Work to complete:
Would you copy the records below, exactly and only from their first line through the line containing "Карта сайта (107, 2291)", without any pictures?
++++++
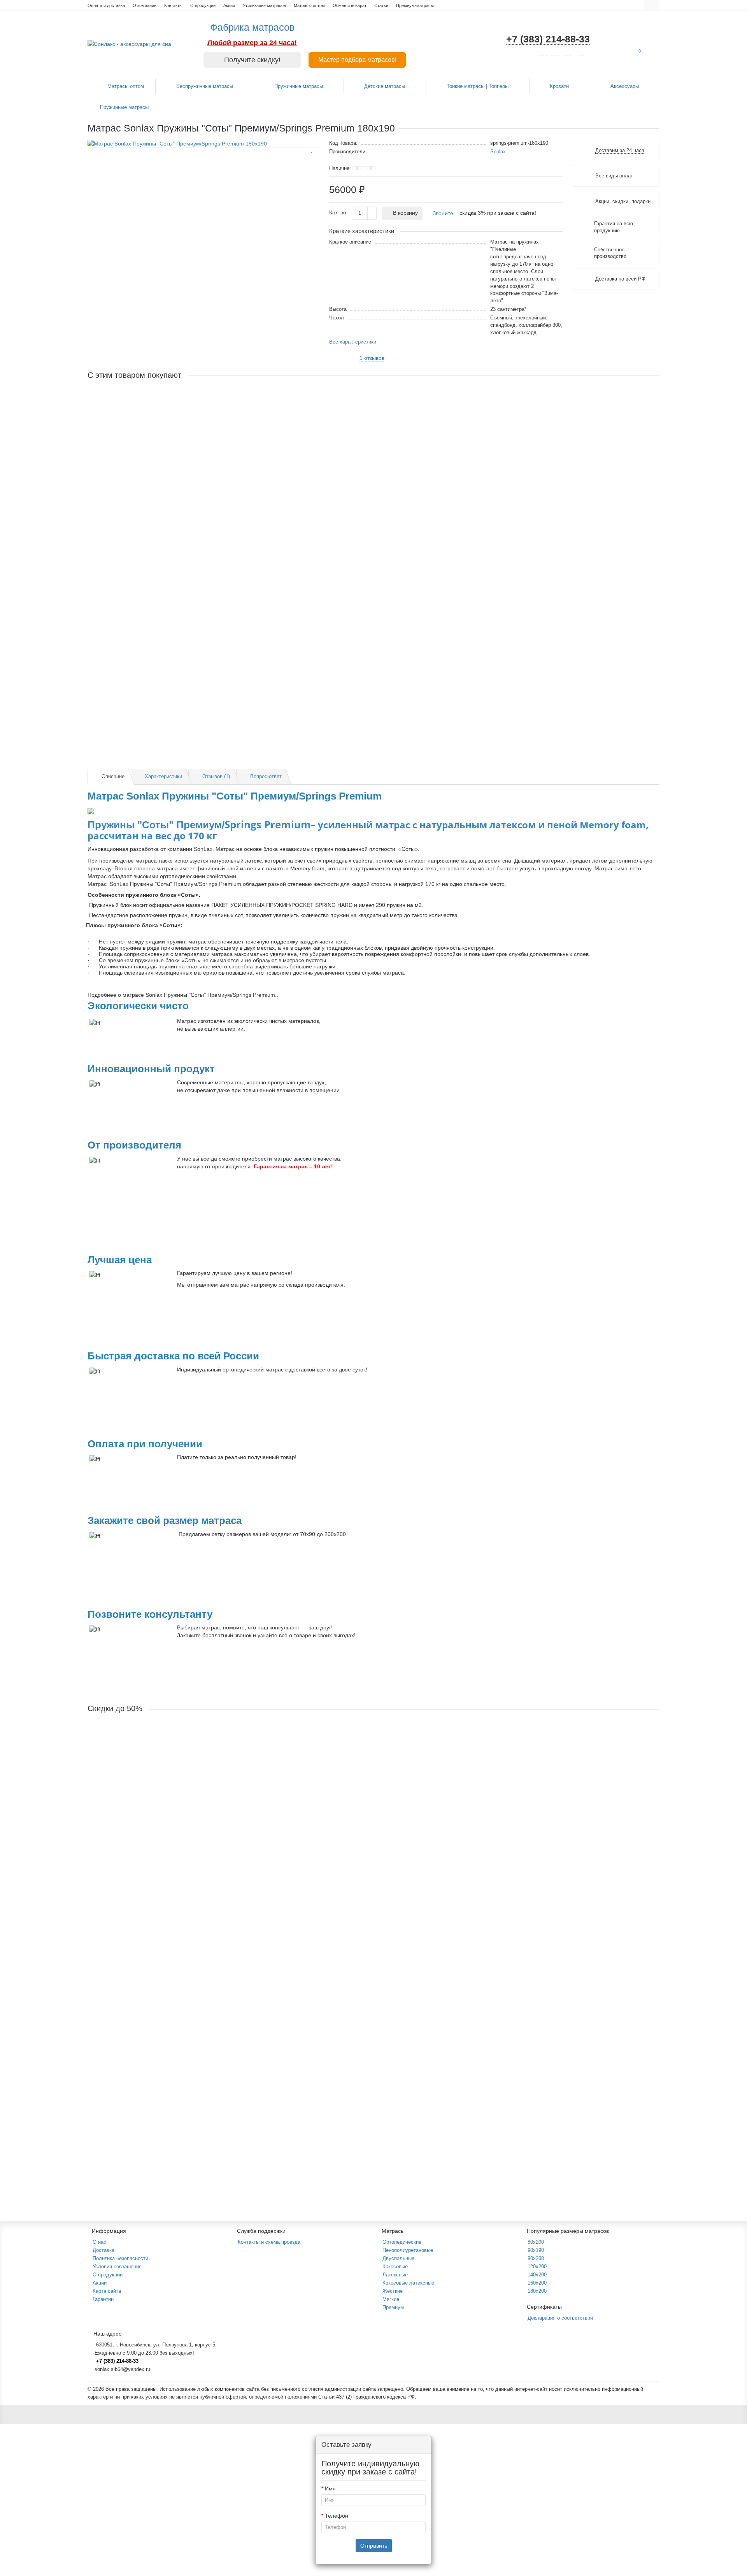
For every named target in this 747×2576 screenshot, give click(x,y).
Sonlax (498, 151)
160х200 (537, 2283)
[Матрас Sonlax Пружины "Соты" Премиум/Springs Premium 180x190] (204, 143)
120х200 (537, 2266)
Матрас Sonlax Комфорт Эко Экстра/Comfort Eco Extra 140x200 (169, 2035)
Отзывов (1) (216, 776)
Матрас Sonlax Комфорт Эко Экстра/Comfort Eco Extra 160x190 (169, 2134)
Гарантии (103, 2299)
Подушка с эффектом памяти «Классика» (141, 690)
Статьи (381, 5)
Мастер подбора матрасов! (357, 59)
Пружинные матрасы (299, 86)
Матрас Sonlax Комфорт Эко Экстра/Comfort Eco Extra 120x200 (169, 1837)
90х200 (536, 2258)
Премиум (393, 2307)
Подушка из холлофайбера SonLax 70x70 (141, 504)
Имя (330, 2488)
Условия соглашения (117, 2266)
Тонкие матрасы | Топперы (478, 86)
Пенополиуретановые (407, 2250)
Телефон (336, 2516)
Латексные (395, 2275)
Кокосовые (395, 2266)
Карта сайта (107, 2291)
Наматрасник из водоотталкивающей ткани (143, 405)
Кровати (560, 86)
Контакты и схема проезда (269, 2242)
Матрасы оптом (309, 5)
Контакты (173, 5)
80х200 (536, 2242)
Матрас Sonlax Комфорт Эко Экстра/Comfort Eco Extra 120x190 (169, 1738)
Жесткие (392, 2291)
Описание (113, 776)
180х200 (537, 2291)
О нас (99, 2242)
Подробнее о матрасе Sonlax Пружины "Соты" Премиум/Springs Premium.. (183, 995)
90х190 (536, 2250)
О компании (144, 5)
++++++
Written response:
For every named target in this 747×2576 screenshot, give click(x,y).
Sonlax (498, 151)
160х200 (537, 2283)
[Матрас Sonlax Пружины "Соты" Премиум/Springs Premium 180x190] (204, 143)
120х200 (537, 2266)
Матрас Sonlax Комфорт Эко Экстра/Comfort Eco Extra 140x200 (169, 2035)
Отзывов (1) (216, 776)
Матрас Sonlax Комфорт Эко Экстра/Comfort Eco Extra 160x190 (169, 2134)
Гарантии (103, 2299)
Подушка с эффектом памяти «Классика» (141, 690)
Статьи (381, 5)
Мастер подбора матрасов! (357, 59)
Пружинные матрасы (299, 86)
Матрас Sonlax Комфорт Эко Экстра/Comfort Eco Extra 120x200 (169, 1837)
90х200 (536, 2258)
Премиум (393, 2307)
Подушка из холлофайбера SonLax 70x70 (141, 504)
Имя (330, 2488)
Условия соглашения (117, 2266)
Тонкие матрасы | Топперы (478, 86)
Пенополиуретановые (407, 2250)
Телефон (336, 2516)
Латексные (395, 2275)
Кокосовые (395, 2266)
Карта сайта (107, 2291)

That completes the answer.